Didn't get his kit, I built the rest of the system, but thought this tray was nice and worth the money since it's basically what I would have done anyway. I liked that the hold-down was made for an ML-ACR. Sometimes re-engineering the wheel isn't necessary. This is a pair of group 34/35 PC1400 Odysseys in place of a single group 27 OEM battery. Perhaps this would fit the Tundra?

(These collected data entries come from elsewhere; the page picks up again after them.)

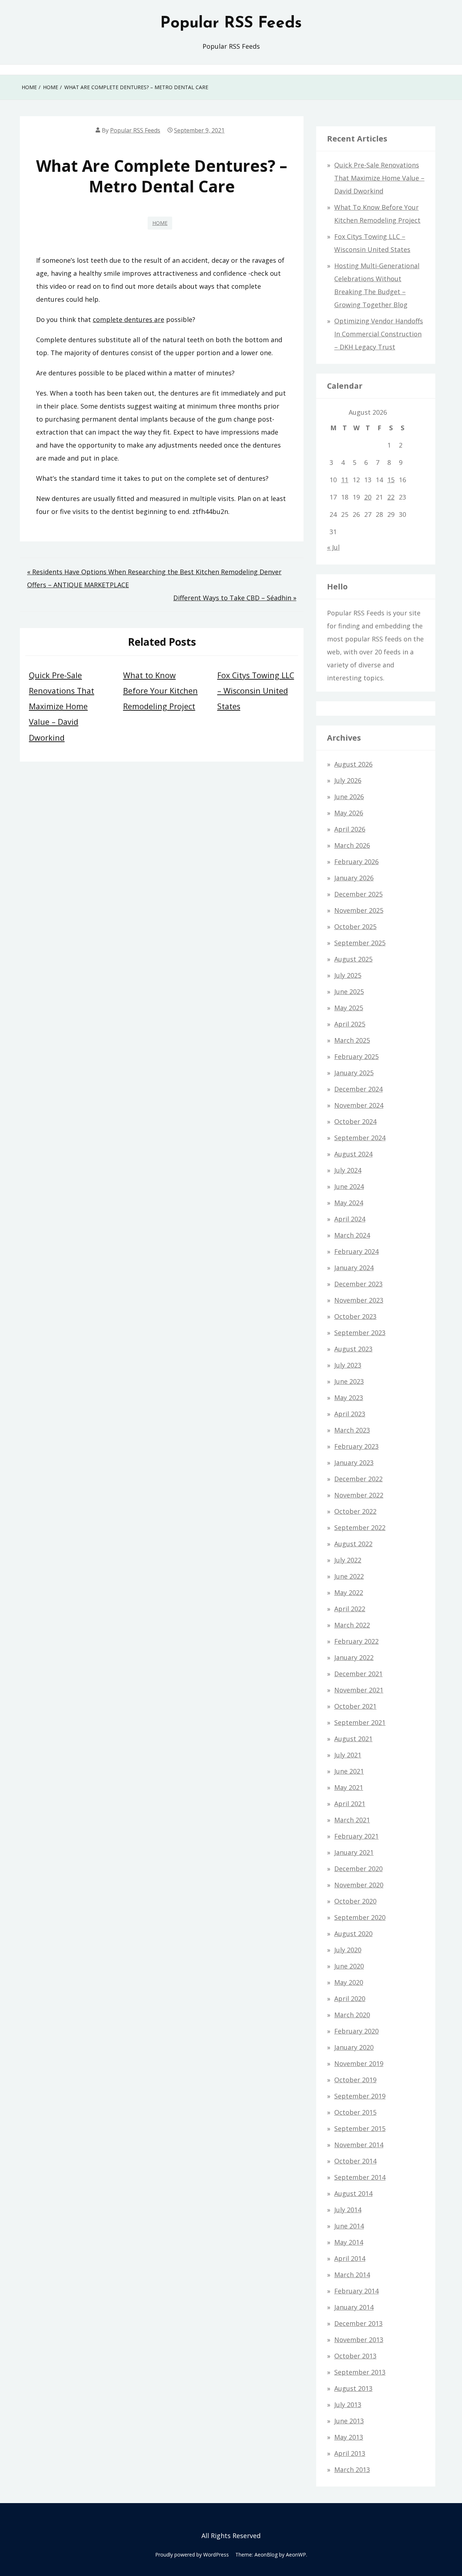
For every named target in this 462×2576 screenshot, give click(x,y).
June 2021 (349, 1771)
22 (391, 497)
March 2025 (352, 1040)
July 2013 (347, 2404)
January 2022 (354, 1657)
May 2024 (348, 1202)
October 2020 (355, 1901)
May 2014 (348, 2242)
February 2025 (356, 1056)
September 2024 (359, 1137)
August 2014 (353, 2193)
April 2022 (349, 1608)
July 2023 (347, 1365)
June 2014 (349, 2226)
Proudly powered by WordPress (192, 2554)
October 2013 (355, 2355)
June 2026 (349, 796)
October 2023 (355, 1316)
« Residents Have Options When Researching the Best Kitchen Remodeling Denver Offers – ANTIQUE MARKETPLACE (154, 578)
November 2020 (358, 1884)
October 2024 (355, 1121)
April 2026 (349, 829)
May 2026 (348, 812)
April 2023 (349, 1413)
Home (159, 222)
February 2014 (356, 2291)
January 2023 (354, 1462)
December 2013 (358, 2323)
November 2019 (358, 2063)
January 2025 (354, 1072)
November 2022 (358, 1495)
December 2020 (358, 1868)
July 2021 (347, 1755)
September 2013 (359, 2372)
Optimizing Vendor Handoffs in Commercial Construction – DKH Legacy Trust (378, 334)
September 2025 (359, 942)
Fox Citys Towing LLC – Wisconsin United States (255, 690)
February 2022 (356, 1641)
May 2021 (348, 1787)
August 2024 (353, 1154)
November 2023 (358, 1300)
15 (391, 479)
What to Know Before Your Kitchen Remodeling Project (160, 690)
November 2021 (358, 1690)
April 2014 (349, 2258)
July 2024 (347, 1170)
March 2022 (352, 1625)
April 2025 (349, 1024)
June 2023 (349, 1381)
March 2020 (352, 2014)
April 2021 (349, 1803)
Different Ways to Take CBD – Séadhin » (234, 597)
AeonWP (296, 2554)
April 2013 (349, 2453)
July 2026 (347, 780)
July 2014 (347, 2209)
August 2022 (353, 1543)
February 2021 (356, 1836)
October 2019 (355, 2079)
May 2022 (348, 1592)
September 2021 (359, 1722)
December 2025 (358, 894)
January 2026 (354, 877)
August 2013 (353, 2388)
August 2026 (353, 764)
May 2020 (348, 1982)
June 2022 (349, 1576)
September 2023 (359, 1332)
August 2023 (353, 1348)
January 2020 (354, 2047)
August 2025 (353, 959)
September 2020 (359, 1917)
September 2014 (359, 2177)
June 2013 (349, 2420)
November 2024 (358, 1105)
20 (367, 497)
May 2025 (348, 1007)
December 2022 (358, 1478)
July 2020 (347, 1949)
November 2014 (358, 2144)
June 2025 (349, 991)
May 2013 (348, 2437)
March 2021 (352, 1820)
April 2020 (349, 1998)
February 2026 (356, 861)
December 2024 (358, 1089)
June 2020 (349, 1966)
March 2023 (352, 1430)
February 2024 (356, 1251)
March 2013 (352, 2469)
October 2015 (355, 2112)
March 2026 (352, 845)
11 (344, 479)
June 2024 (349, 1186)
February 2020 (356, 2031)
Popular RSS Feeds (231, 23)
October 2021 (355, 1706)
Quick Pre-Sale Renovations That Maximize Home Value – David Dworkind (61, 706)
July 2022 (347, 1560)
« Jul (333, 547)
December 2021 (358, 1673)
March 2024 (352, 1235)
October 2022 (355, 1511)
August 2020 (353, 1933)
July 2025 (347, 975)
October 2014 (355, 2161)
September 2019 (359, 2096)
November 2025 (358, 910)
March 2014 (352, 2274)
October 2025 (355, 926)
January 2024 (354, 1267)
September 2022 (359, 1527)
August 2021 (353, 1738)
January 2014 (354, 2307)
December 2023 (358, 1284)
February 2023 (356, 1446)
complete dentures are (128, 319)
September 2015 (359, 2128)
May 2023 (348, 1397)
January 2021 (354, 1852)
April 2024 (349, 1219)
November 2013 (358, 2339)
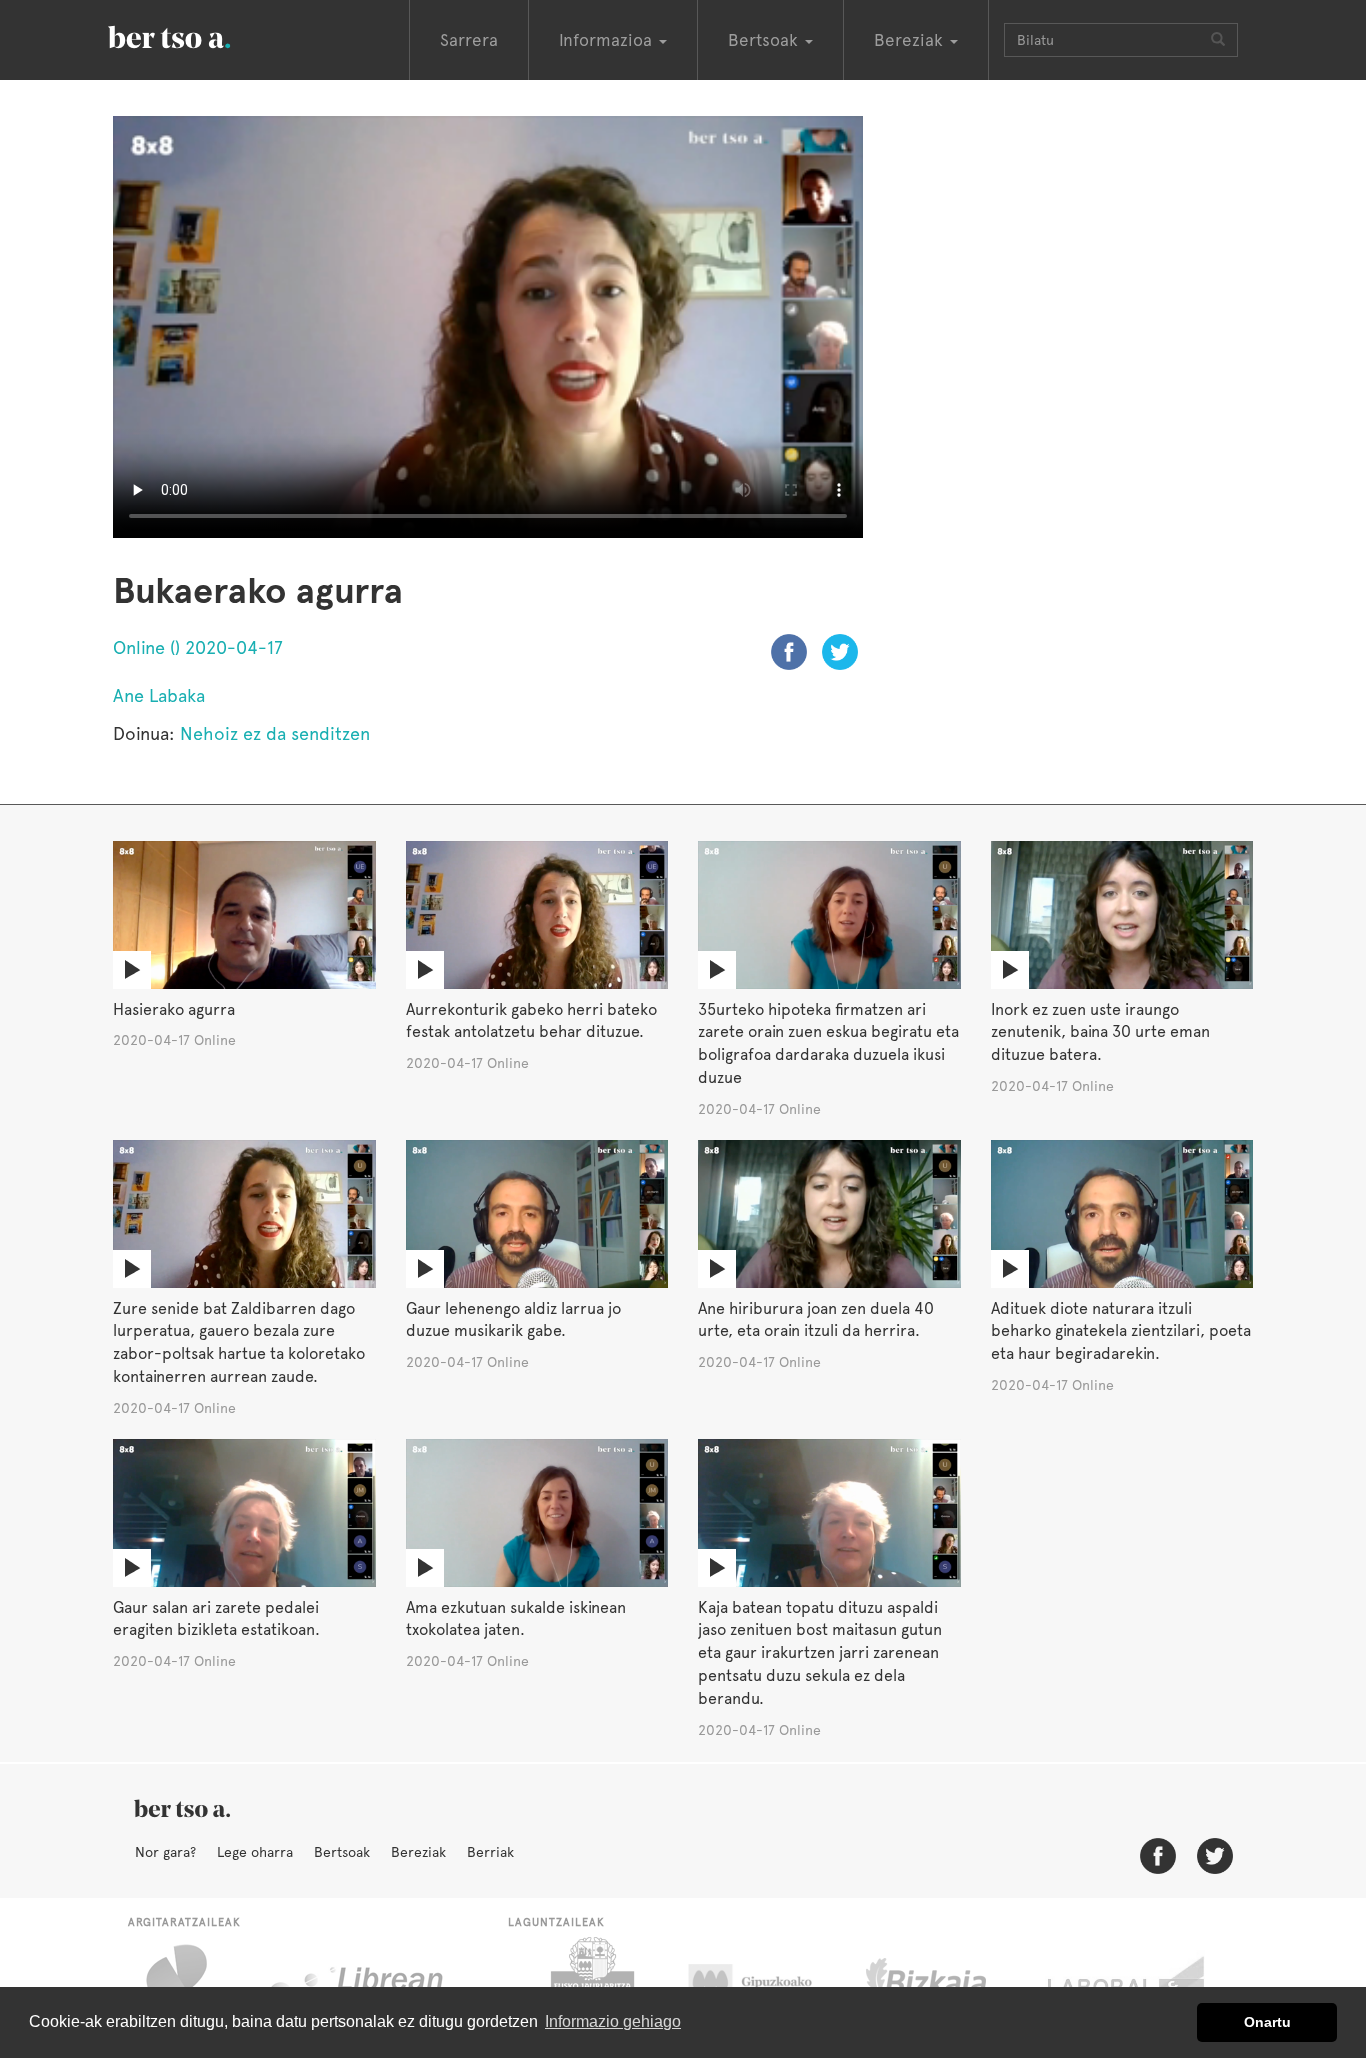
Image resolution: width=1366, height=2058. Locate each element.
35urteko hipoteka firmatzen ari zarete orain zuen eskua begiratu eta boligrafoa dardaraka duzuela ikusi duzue (828, 1044)
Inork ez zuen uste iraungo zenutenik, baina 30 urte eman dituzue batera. (1100, 1032)
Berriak (490, 1852)
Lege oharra (255, 1852)
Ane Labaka (159, 695)
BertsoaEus (198, 35)
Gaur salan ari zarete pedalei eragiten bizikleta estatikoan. (216, 1619)
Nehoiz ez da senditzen (275, 733)
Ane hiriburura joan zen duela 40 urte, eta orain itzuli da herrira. (816, 1320)
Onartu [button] (1267, 2022)
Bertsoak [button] (765, 40)
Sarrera (469, 40)
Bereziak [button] (911, 40)
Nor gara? (165, 1852)
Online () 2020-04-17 (198, 647)
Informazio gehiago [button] (613, 2021)
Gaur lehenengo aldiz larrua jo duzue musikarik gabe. (513, 1320)
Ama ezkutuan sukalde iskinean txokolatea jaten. (516, 1619)
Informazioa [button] (608, 40)
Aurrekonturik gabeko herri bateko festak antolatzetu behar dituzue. (531, 1021)
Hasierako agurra (174, 1009)
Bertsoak (342, 1852)
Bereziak (418, 1852)
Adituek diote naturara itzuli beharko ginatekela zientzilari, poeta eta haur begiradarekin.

Used 2 AWG primary wire for the starter, alternator and interconnections. I may rework the short wires between the batteries to use 1 AWG since I'm probably going to use that for the winch. Not that I intend to routinely parallel the batteries for winching, but just have a thing about uniformity. The starter and alternator don't need to be any larger. I'd use 1/0 AWG but it was just too heavy for the short positive leads. Any heavier than 1 or 2 AWG I think will require bending bus bar copper instead. There's only about 3 or 4 inches of cable between the crimps so it's got to be aligned and just the right length.
FWIW the rule of thumb is a battery cable less than 7 inches doesn't need a fuse. This is based on marine ABYC and Coast Guard guidelines, so for automobiles it's more about best practices than anything.
I didn't fuse anything that wasn't fused before from the factory, although I do plan to rework to add a twin fuse holder for the starter and winch when that wiring is done. I flip back and forth between thinking fuses are necessary and not, weighing safety vs. nuisance. Cutting a winch cable is bad but so would having a fuse open mid pull. Not worried on paper, a 300A fuse is going to let the windings in a winch motor melt before opening. I worry about corrosion and aging. Although I'm becoming more comfortable with those MRBF types, they seem to be holding up well. Guess I shouldn't be surprised being designed for saltwater marine use.
Bunch of technical stuff, ignore if you wish.
I prefer to rate 2 AWG for 170 A continuous (based on 30°C temp rise) and for safety I feel even a
300A MRBF is fine, which is rated at 200% for 60 seconds. Using welding cable with EPDM (rubber) insulation with max temperature of 150°C, 2 AWG will just reach 150°C at 616 amps for 60 seconds. A 2 AWG can hold a short circuit current (generally assumed to be 10 seconds) of 1,339 amps and a 300A MRBF will open well below this current, 350% or 1,050 amps, in a maximum of 1 second. None of this assumes any cooling (except for the continuous). Still, I prefer a max of 225A MRBF for 2 AWG to give a margin, so a 200A breaker is probably a good choice. For example, a
Cooper 187 series will open at 200% between 10 and 40 seconds, 300% between 5 and 12 seconds.